**WORK TO COMPLETE:**
Once you find the line that contains "Task: Click the online status text", write out that line and every line after it to the end of the records, exactly and with nothing else.

*****

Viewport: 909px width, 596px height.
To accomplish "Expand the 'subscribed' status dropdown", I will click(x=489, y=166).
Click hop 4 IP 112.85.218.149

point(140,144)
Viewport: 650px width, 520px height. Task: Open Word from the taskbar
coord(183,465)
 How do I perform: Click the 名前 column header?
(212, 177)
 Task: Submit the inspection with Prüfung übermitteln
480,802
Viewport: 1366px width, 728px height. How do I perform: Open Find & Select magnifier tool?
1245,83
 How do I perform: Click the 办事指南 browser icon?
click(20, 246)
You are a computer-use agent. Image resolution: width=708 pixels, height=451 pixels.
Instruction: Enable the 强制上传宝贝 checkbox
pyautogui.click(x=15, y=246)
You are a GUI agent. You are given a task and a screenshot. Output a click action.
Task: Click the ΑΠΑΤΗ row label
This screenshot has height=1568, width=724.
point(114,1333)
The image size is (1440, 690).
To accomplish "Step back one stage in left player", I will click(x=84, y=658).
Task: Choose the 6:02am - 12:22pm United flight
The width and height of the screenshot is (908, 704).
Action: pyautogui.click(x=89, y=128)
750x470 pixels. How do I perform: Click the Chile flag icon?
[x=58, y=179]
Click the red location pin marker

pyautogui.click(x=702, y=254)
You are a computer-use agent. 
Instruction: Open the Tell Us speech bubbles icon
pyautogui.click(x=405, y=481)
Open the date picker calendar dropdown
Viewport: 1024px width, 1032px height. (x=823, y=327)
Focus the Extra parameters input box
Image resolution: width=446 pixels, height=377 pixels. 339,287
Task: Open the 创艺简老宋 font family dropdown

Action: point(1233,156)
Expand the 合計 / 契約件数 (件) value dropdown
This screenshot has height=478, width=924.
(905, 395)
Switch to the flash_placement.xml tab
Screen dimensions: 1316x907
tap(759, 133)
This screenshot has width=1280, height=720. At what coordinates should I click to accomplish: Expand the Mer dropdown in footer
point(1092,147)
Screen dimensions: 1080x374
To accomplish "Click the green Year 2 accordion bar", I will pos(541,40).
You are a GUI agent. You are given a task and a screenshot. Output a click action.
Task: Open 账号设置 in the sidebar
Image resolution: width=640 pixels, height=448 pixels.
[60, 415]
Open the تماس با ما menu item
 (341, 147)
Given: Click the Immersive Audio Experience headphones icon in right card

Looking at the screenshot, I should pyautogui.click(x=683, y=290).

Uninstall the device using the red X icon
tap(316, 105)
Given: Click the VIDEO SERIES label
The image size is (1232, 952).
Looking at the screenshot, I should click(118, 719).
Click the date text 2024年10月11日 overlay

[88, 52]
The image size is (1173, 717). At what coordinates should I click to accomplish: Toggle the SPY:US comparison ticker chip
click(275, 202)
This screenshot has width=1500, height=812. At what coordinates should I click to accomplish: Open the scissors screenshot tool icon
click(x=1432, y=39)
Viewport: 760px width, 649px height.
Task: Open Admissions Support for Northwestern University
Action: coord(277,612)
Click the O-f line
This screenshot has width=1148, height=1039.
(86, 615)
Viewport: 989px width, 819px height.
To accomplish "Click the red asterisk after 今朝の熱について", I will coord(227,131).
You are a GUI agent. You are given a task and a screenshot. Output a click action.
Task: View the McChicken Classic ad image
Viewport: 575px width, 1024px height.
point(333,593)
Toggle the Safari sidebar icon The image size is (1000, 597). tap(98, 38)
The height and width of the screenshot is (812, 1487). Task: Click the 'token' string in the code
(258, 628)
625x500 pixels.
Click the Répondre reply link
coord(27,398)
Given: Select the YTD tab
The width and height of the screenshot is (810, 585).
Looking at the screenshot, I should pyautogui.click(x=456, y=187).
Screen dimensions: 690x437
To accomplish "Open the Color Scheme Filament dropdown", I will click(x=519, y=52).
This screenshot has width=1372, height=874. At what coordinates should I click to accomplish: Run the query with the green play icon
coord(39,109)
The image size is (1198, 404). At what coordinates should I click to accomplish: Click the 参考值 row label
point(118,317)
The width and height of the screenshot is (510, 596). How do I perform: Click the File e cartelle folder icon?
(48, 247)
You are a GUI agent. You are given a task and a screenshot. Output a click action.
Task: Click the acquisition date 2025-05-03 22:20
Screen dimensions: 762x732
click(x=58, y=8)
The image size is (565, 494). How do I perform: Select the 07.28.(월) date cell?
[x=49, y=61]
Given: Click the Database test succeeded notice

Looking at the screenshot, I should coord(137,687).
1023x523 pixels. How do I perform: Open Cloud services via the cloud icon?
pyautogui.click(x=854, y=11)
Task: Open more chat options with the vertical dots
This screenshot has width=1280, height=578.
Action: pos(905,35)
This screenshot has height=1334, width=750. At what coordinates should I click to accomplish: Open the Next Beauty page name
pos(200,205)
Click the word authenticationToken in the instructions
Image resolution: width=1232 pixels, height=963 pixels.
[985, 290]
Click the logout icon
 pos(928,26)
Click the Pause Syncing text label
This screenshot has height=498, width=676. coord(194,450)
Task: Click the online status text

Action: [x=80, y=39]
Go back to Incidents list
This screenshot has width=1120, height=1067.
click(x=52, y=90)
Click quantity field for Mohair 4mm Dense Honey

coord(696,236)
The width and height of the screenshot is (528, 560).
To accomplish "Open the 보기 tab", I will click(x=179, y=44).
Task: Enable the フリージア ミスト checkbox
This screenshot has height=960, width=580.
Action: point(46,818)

*****

**ANSWER SPACE:**
Task: Click the online status text

Action: [x=80, y=39]
Go back to Incidents list
This screenshot has width=1120, height=1067.
click(x=52, y=90)
Click quantity field for Mohair 4mm Dense Honey

coord(696,236)
The width and height of the screenshot is (528, 560).
To accomplish "Open the 보기 tab", I will click(x=179, y=44).
Task: Enable the フリージア ミスト checkbox
This screenshot has height=960, width=580.
Action: point(46,818)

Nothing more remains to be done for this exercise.